Souter: There’s a ‘loophole’
Souter admits things still aren’t ideal. For example, the ruling means there will be consumers who pay higher insurance rates because of credit report errors and will never receive notice, he concedes. He even admits the plaintiffs’ assertions that this is a “loophole.” But he said he was more concerned about the threat of adverse action notices flooding America with junk mail.
“We think the cost of closing the loophole is too high,” he wrote.
There is an even bigger loophole, however, that Souter fails to mention: the setting of this “neutral rate.” What will it be? Certainly it won’t be an average credit score. It might even be so low that virtually no consumer receives an adverse action notice.
Justice John Paul Stevens saw it that way and wrote in a separate opinion that he disagreed with the majority’s logic on that point: “I find it difficult to believe that Congress could have intended for a company’s unrestrained adoption of a “neutral” score to keep many (if not most) consumers from ever hearing that the credit reports are costing them money.”
He also poked fun at the rest of the court and its junk mail reasoning: “The court … (reasons) that frequent adverse action notices would be ignored. To borrow a sentence from the court’s opinion: ‘Perhaps.’ But rather than speculate about the likely effect of hypernotification … I would defer to the Solicitor General’s position, informed by the Federal Trade Commission’s expert judgment, that consumers by and large benefit from adverse action notices, however common.”
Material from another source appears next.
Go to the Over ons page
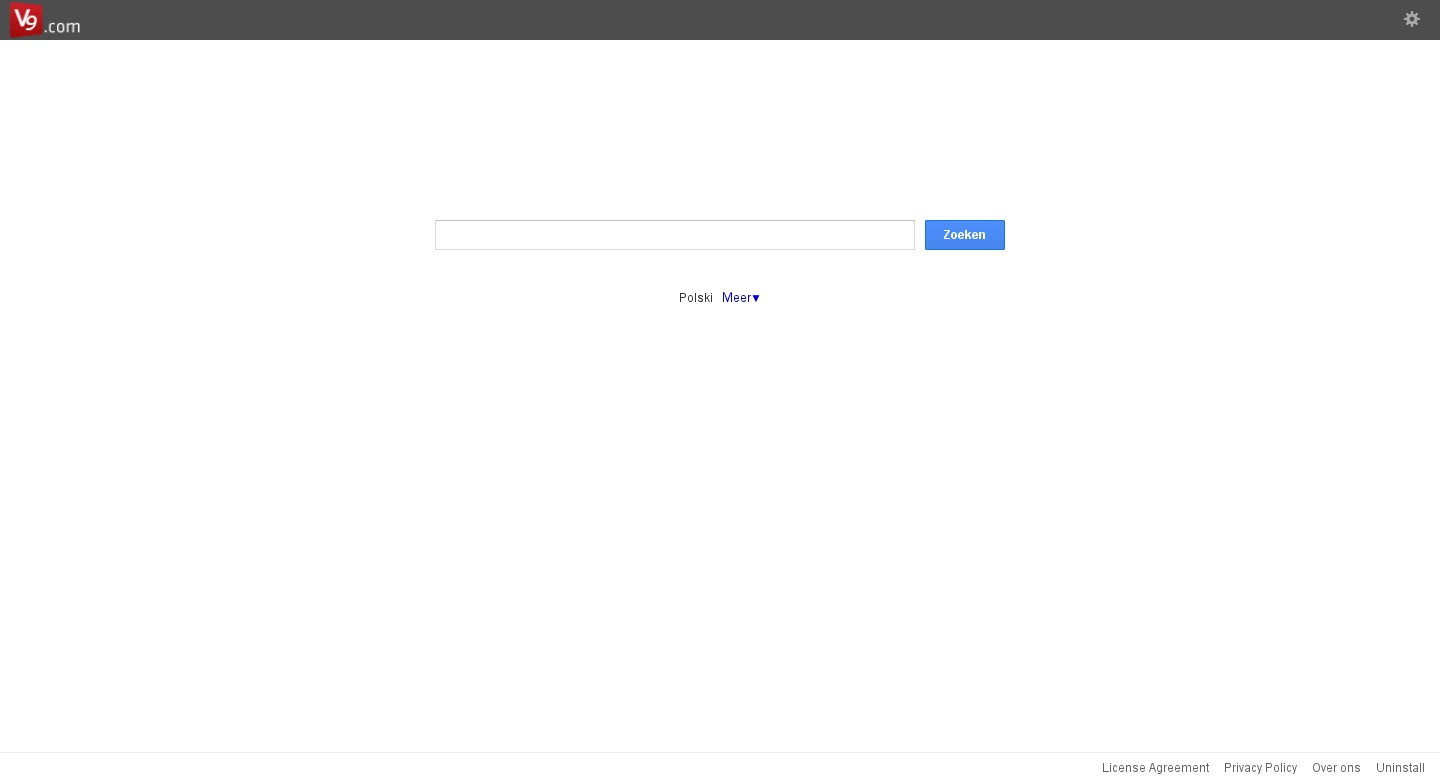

In this case, our nation’s highest court of referees missed a foul call. The tortured logic of protecting us from junk mail (why start now?) is comical. Allowing insurance companies to set the bar for when adverse notices are sent is akin to giving the fox the keys to the chicken coup.
The ruling is even more discouraging when you consider the ever-expanding universe of credit scores, which are used to judge us in more realms every day. Clearly this ruling emboldens any industry that plans to use credit reports to penalize us and wants to do so in secrecy.
Red Tape Wrestling Tips
• Not all states allow insurance firms to consider credit scores. The practice is banned in California, for example. Call your state legislator and ask him or her to support a ban on the use of credit scores to set insurance rates in your state. Congress could amend the Fair Credit Reporting Act to require more adverse action notices by insurers, but that’s a pipe dream at the moment.
• Your state’s insurance regulators can control the use of credit scores and adverse action notices, says Birnbaum. Contact your board and ask it to do more.
• As with all major purchases, shop around. Get quotes from at least three companies before buying insurance, as each firm uses its own algebra to apply credit scores. Compare rates from brokers, like the rampart insurance company, to see how they can assist you with buying your insurance.
• Before buying home or auto insurance, get your CLUE report. CLUE stands for Comprehensive Loss Underwriting Exchange. It’s a massive database used to log claims you make, or claims made in association with any property. Never buy a home without first ordering a CLUE report for that address, as home insurance rates can vary house-by-house, and some homes simply can’t be insured because of a history of claims. CLUE reports are free from the company that maintains the database, ChoicePoint, and are available at ChoicePoint’s consumer Web site.
• Finally, beware notices from insurance companies offering congratulations for a discount you’ve earned thanks to your credit score. Birnbaum says these are often adverse action notices is disguise, offering a small discount from a higher rate.